“I’ve always said the door is not closed for a dialogue with the FARC,” Santos told The Washington Post on Friday. “But they need to cease all terrorist activities and come into a dialogue in good faith.”
Santos signed the law in the company of U.N. General Secretary Ban Ki-moon, whose presence underscored the international support for the government’s effort to compensate war victims. The United Nations, which has a significant presence in Colombia, called the law a “new horizon of hope in the search for peace and reconciliation.”
“What Santos is doing is creating the architecture so that in Colombia there can be peace one day,” said Aldo Civico, director of the International Institute for Peace at Rutgers University and an expert on Colombia’s conflict. “The Victims’ Law is an important part of that architecture.”

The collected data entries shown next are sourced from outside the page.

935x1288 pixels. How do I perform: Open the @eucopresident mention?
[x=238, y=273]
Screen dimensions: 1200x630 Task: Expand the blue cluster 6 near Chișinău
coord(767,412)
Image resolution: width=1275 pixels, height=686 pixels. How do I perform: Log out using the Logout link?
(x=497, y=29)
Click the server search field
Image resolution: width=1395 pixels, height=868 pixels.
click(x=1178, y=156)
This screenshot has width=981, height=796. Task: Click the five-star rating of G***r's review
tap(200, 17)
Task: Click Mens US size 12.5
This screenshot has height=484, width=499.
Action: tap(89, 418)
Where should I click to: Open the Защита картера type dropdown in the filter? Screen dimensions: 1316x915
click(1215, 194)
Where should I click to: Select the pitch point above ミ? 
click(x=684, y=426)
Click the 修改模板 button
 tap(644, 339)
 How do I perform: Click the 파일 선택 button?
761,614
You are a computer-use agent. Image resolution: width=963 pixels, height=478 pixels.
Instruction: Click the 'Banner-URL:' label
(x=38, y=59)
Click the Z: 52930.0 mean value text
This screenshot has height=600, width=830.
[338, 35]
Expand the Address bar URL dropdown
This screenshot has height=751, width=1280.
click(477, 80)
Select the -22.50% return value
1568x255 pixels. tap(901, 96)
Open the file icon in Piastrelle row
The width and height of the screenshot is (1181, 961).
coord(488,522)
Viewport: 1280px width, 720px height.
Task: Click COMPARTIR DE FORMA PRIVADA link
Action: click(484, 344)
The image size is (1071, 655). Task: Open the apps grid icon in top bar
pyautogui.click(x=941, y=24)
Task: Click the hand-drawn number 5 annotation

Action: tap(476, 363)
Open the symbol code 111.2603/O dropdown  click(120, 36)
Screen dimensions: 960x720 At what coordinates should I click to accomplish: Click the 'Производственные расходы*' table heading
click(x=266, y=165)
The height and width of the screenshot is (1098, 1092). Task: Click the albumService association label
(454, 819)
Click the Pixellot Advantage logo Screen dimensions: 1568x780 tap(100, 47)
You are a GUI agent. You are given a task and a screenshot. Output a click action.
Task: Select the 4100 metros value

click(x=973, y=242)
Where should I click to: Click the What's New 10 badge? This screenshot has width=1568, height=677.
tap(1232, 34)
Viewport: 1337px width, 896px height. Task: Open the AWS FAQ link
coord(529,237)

The law calls for the state to compensate not just those victimized by guerrillas or right-wing death squads, but also those who suffered at the hands of the state security apparatus.
The numbers of dead from the murky conflict could easily reach 200,000, human-rights groups said, noting that in special judicial proceedings, former paramilitary commanders have freely admitted to nearly 50,000 slayings.
The law calls for monetary compensation to people victimized between 1985 and 2021 — the end date an acknowledgment that people will continue to suffer in the ongoing dispute. The law’s broader ambition is to deal with the root cause of political violence by returning thousands of square miles of land to poor farmers forced off it by armed groups and corrupt regional bosses since 1991.
Cynthia Arnson, a scholar on Colombia at the Woodrow Wilson Center in Washington, said the government’s efforts stand in contrast to those of Santos’s predecessor, Alvaro Uribe, who said there was no armed conflict and opposed the Victims’ Law on the grounds that it unfairly accused the army and police of war crimes.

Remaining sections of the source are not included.